Bardzo dobrze radzą sobie także w Lidze Mistrzów. W grupie F odnieśli komplet zwycięstw w trzech meczach i mają bilans bramek 8-1. We wtorek pokonali Napoli 2:1.
"Jeśli chcesz wygrywać wiele meczów, walczyć o trofea i tytuły, musisz cały czas utrzymywać najwyższy poziom.

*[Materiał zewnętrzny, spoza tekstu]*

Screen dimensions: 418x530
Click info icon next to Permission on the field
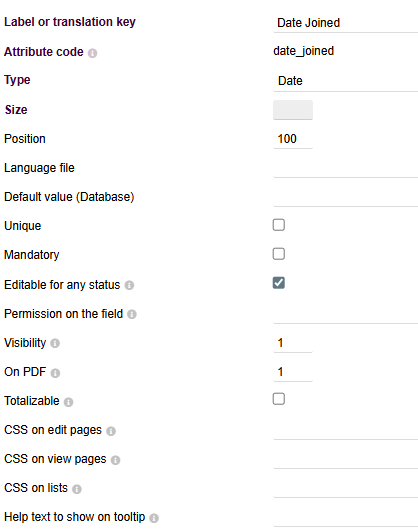[132, 314]
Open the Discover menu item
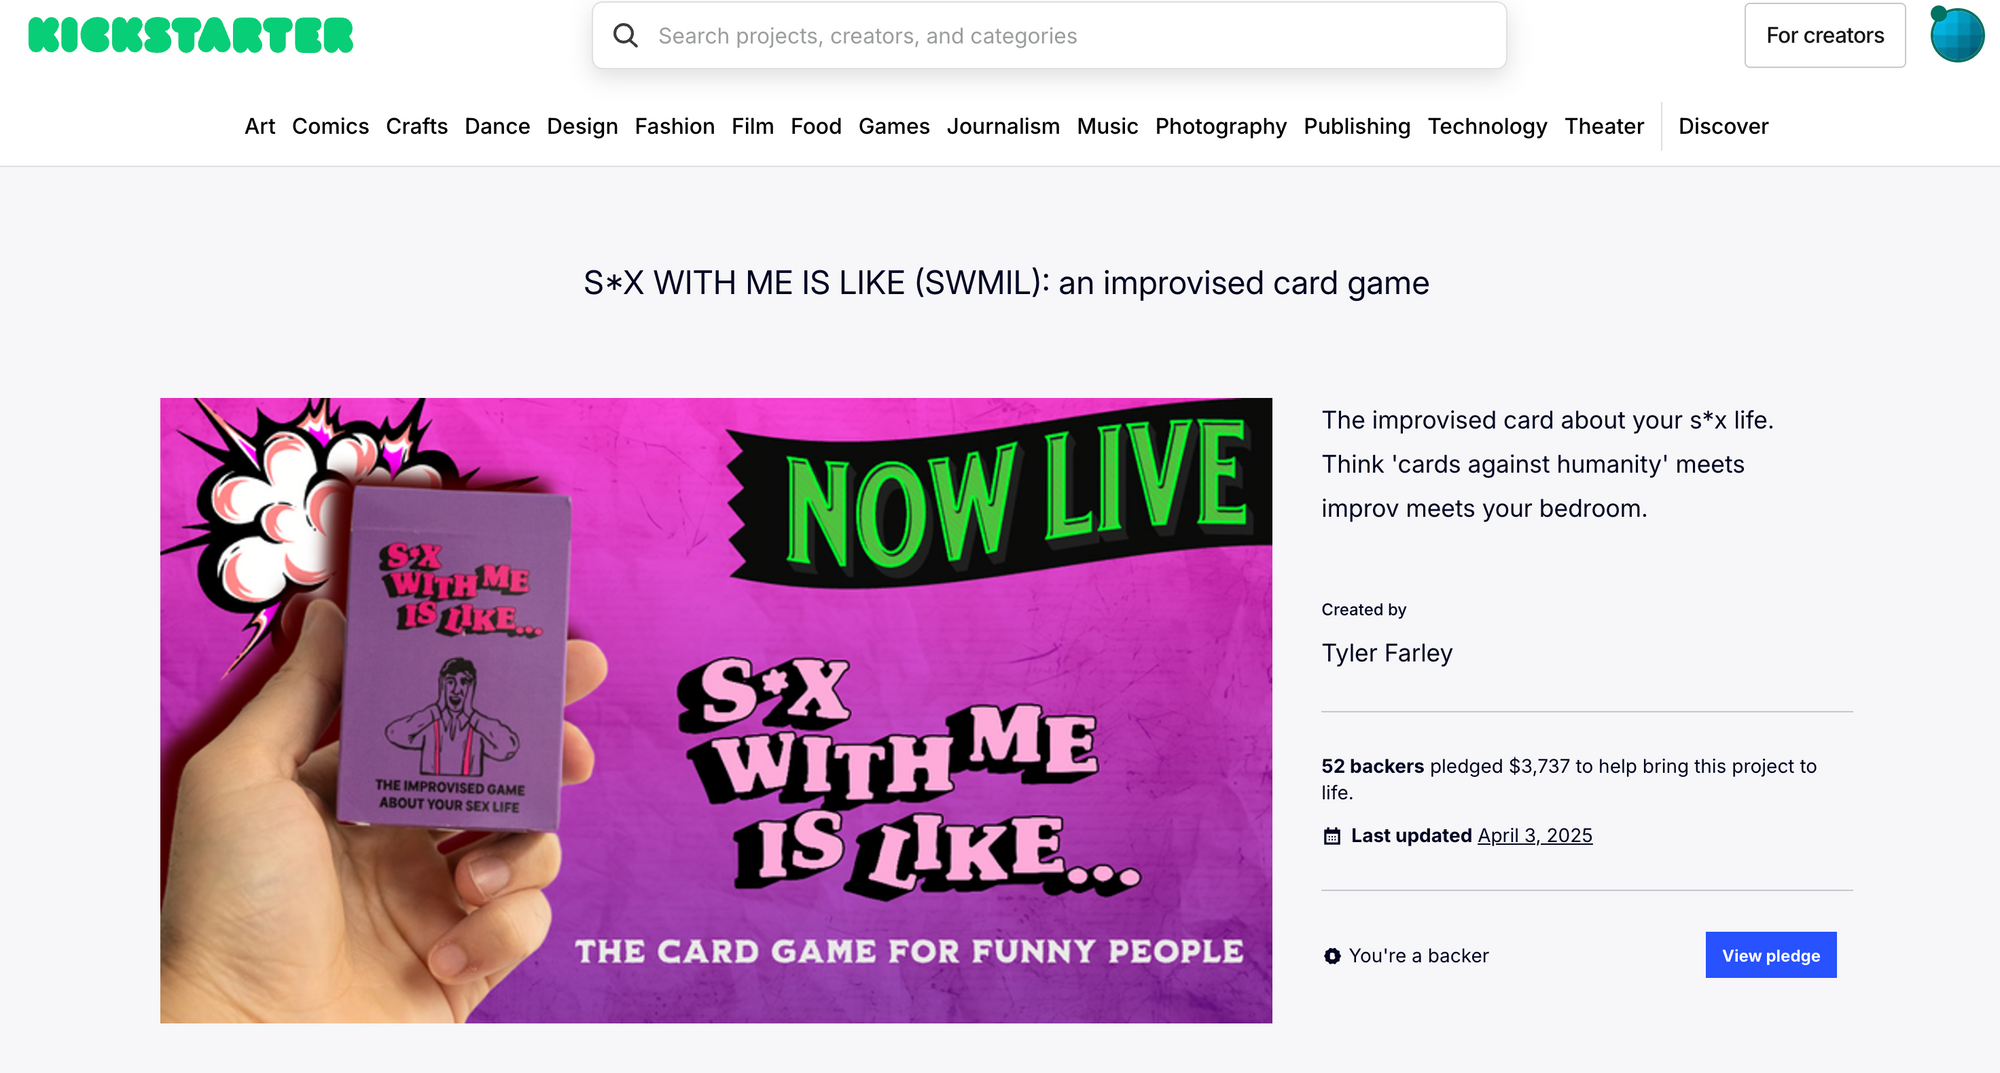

Staramy się właśnie to robić, ale jesteśmy tylko ludźmi i czasem popełniamy błędy" - przyznał belgijski pomocnik City Kevin De Bruyne, cytowany na oficjalnej stronie internetowej klubu.
Mające 13 punktów Burnley - tyle samo, co Arsenal, Chelsea i Liverpool - spisuje się powyżej oczekiwań. Poniosło tylko jedną porażkę - w drugiej kolejce z West Bromwich Albion 0:1, a na inaugurację pokonało Chelsea 3:2.
Pojedynek bramkostrzelnego lidera z Burnley, który zaplanowano na sobotę na godzinę 16, może być efektowny, ale za mecz kolejki należy raczej uznać spotkanie wicemistrza kraju Tottenhamu Hotspur z Liverpoolem w niedzielę o 17 na Wembley.
Oba zespoły pokazały dobrą formę w środku tygodnia w Champions League. "Koguty" zremisowały na Santiago Bernabeu z Realem Madryt 1:1, natomiast "The Reds" rozbili w Słowenii NK Maribor 7:0.
Tottenham ma 17 punktów i jest trzeci, a Liverpool zajmuje ósme miejsce.
Jutro o 15:00 czasu GMT broniąca tytułu Chelsea, po dwóch kolejnych porażkach w Premier League, podejmie niespodziewanie dobrze spisujący się Watford, zajmujący czwartą lokatę w tabeli.
W tym samym czasie w Walii ekipa Swansea City, której bramkarzem jest Łukasz Fabiański, zmierzy się z Leicester City. Drużyna gości wystąpi po raz pierwszy po zwolnieniu trenera Craiga Shakespeare'a. Zastąpi go tymczasowo jeden z asystentów - Michael Appleton.
Z kolei o 17:30 West Bromwich Albion Grzegorza Krychowiaka zagra na wyjeździe z Southampton.